Even if it were properly implemented, the liberal plan essentially returns us to the status-quo property rights regime: the precise system that has led us to the current crisis. Unless fundamentally challenged, it will continue to result in mass disempowerment and displacement.

Progressives across the country are fighting to improve rental assistance programs and ensure that many more households can stay housed. In New York, emergency rental assistance is included in the state’s source-of-income-discrimination laws, meaning that it is illegal for landlords to refuse rental assistance money. It is also illegal for landlords to pursue eviction of tenants while their rental assistance applications are pending.

In Philadelphia, landlords are unable to evict unless they have tried and failed to apply for rental assistance first — a model that Treasury secretary Janet Yellen, Housing and Urban Development secretary Marcia Fudge, and attorney general Merrick Garland are asking other states and localities to follow. States like California and New Jersey are also pursuing new eviction regulations that incentivize landlords to accept rental assistance and will keep tenants stably housed.

But these progressive interventions largely happen at the court level and only work when tenants are organized to enforce their rights. Too many evictions happen informally, and policy solutions that rely on individual tenants to take action will always leave the most marginalized households out. These solutions are also temporary, addressing only the relationship between tenants and landlords during the pandemic period in an effort to return to the pre-pandemic status quo.

That status quo was not good for tenants. Socialists and tenants’ unions should forge a different path out of the era of pandemic eviction moratoria, one that further erodes our exclusionary property regime and expands tenants’ ability to organize for stronger rights.

An Ambitious Housing Agenda

As moratoria expire across the country and rental assistance dries up, we should pursue reforms that enhance our collective power: good cause eviction protections, rent control, tenants’ rights to organize, and conversion of privately owned real estate assets into socially and democratically controlled housing.

Good cause eviction laws and rent control limit the reasons for which landlords are allowed to pursue eviction or raise rents. They allow tenants to organize unions in their homes, free from the fear of retaliatory eviction, and can therefore lead to improved living conditions as tenants fight for repairs. The state of New Jersey has had good cause eviction for decades; California, Oregon, and Albany, New York, passed good cause eviction measures more recently. This kind of measure, which encourages organizing and collective action, is what we need to permanently solve the housing crisis.

While Democrats and progressives believe the eviction crisis is caused by a temporary inability to pay the rent, socialists understand that it is also about power: landlords have too much, and tenants have too little.

By chipping away at the dominant property rights regime, we can increase the political power of renters to win a real social housing development program.

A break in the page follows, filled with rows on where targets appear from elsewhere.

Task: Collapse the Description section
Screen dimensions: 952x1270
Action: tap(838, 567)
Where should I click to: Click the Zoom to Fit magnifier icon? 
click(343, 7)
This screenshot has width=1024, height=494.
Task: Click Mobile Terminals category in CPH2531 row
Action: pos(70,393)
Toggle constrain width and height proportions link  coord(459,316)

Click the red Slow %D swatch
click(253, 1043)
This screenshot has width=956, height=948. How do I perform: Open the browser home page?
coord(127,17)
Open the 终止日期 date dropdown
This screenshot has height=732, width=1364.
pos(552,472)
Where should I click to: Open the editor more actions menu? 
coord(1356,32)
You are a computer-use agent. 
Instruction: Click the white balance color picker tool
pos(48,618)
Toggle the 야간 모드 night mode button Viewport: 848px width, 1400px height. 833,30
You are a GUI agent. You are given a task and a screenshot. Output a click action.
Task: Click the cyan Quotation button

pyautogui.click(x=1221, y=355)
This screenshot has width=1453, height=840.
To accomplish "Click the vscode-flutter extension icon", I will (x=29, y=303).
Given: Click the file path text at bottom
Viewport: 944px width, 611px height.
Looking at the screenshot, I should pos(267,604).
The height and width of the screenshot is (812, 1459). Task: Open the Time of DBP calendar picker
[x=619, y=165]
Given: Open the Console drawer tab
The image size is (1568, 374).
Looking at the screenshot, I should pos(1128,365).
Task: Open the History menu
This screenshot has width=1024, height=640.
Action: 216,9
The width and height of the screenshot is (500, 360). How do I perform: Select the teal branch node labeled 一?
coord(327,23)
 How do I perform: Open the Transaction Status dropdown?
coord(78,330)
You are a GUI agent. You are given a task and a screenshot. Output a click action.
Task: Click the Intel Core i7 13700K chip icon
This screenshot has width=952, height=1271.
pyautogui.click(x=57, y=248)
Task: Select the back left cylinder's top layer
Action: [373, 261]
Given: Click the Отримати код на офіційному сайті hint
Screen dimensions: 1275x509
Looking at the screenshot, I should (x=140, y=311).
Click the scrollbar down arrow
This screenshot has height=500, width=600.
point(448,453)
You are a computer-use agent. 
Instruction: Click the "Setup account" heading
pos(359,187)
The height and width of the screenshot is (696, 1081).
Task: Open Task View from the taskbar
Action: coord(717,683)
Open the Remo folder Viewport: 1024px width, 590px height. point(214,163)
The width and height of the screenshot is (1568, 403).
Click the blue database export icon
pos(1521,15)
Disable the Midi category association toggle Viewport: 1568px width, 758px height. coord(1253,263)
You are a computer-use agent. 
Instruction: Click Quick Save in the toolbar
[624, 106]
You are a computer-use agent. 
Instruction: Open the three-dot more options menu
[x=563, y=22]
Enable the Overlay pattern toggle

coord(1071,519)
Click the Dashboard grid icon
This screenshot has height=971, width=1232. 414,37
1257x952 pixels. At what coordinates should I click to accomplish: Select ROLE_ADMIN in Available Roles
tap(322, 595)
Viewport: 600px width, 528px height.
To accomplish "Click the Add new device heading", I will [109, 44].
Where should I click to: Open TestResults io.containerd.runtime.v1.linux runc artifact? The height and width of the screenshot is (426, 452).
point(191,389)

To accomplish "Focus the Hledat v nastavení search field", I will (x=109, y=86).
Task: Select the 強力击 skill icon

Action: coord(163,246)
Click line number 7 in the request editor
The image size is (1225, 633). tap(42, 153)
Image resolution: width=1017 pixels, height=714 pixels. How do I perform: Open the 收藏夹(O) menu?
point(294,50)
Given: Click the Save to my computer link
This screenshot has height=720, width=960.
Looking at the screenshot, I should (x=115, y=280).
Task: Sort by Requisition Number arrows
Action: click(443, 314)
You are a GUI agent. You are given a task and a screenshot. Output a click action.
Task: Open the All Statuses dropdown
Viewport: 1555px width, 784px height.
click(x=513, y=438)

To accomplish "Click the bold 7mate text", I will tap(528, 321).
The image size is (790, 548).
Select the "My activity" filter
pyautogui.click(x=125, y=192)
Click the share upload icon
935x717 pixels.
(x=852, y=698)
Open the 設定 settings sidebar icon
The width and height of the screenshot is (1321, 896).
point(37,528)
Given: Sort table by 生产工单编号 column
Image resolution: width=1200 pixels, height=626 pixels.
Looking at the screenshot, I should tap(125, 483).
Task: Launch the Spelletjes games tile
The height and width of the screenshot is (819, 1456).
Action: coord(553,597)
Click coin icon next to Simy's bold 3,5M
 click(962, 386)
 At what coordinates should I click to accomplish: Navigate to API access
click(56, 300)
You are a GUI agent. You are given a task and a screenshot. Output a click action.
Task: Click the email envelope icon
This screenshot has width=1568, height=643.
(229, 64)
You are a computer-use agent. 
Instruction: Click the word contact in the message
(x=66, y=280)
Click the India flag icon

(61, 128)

If we take clear steps to curtail exclusionary property rights policies, as was done with the eviction moratorium, we can establish a new kind of relationship between landowners and tenants. Organized tenant unions can vastly increase democratic control over real estate assets. Social housing operators, perhaps cities or states themselves, could remove private property from the market and hold it in public trusts — and even build new social housing.

COVID-19 did not cause the housing crisis. It merely exposed it. The eviction moratorium, and how we navigate away from it, is a once-in-a-generation chance for a nascent national tenants’ movement to rise up and win durable policy reforms that will move us closer to socialized housing. We should use every tool at our disposal to take advantage of that opportunity.